Kaplan has a Pulitzer nomination for his best-selling Balkan Ghosts, an excursion through the former Yugoslavia, and is a regular contributor to several national magazines including the Atlantic Monthly. He has a Tucson connection via several close friends and family members--Jeff Smith and I both spent time with him last fall for his book on the American Southwest.
The Ends of the Earth starts in West Africa and moves through Egypt to Turkey, Iran, and all the "stans" that used to be part of the Soviet Union, then on to China, Pakistan, Afghanistan, India and Southeast Asia. All face similar problems from environmental destruction to overpopulation, and most have governments so corrupt they make even Mexico look pretty good. Many places seem hopeless. But just when the highly descriptive Kaplan has you ready to give up, he finds a place running counter to the trends. There's a wonderful interlude in a reforestation area in India called the Rishi Valley, a glorious place we in the West know little about.
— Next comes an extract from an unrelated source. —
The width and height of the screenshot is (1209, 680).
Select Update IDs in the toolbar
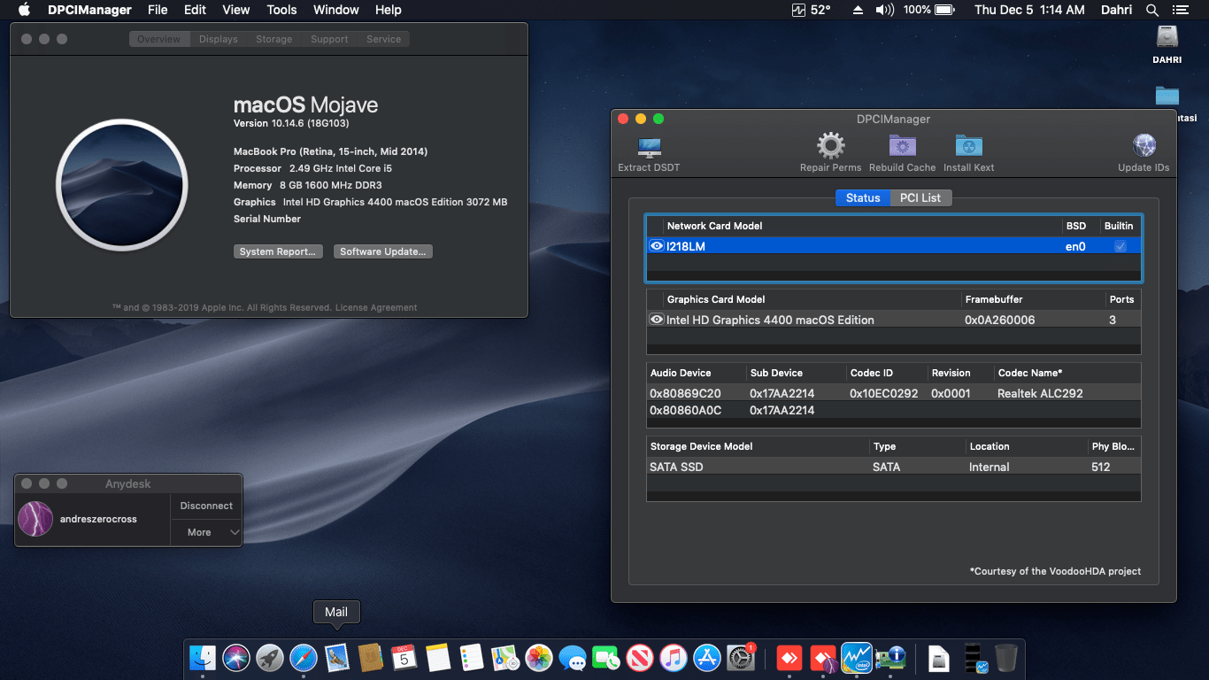(1144, 148)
Kaplan travels light, and not very fancy. Bus, car, train--planes only for long hauls and as a last resort. And he doesn't stay in the nice hotels. Some of these countries don't have any nice hotels.
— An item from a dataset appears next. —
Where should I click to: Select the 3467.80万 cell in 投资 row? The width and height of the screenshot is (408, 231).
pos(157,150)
One major question he addresses is what caused the larger social retardation and destruction of local cultures--being part of the former European colonial empires in Africa and parts of Asia, or being part of the former Soviet empire as in Central Asia. Each created artificial boundaries, eliminated inherent cultural props, moved ethnic populations around either forcibly or through economic upheaval, left massive voids behind upon their political disintegration.
Two regions with many similarities are West Africa and Central Asia. Both contain artificial countries created by others, both have massive poverty and tribal strife, and both possess nations that may never be more than gaggles of people semi-controlled by whatever local thug is in charge.
Kaplan makes many brilliant observations, such as that those nations that are geographically rational such as Egypt, India, Iran and Turkey, and that also possess a degree of cultural homogeneity, are better at surviving massive population shifts. He notes the conversion of the big cities of the world to huge villages. Millions of peasants leaving rural Egypt for Cairo doesn't mean Cairo absorbs them. They absorb great parts of Cairo, making it one vast village. The same for Ankara and Delhi and hundreds of other places.
Kaplan points out that fundamental Islam brings both civilizing virtues and orderly behavior as opposed to the Hobbesian "state of nature" present elsewhere, where tribalism is ascendant. He expects a much brighter future for Iran than he does for much of the former Soviet Union.
Kaplan sees centrifugal force, not a New World Order, as the future for most of the world. He expects many nation states, like Afghanistan and Pakistan, to dissolve and break into city states, with the future of a united China as one of the most fragile and interesting questions.
...Maybe those separatist wackos in Texas were ahead of their time.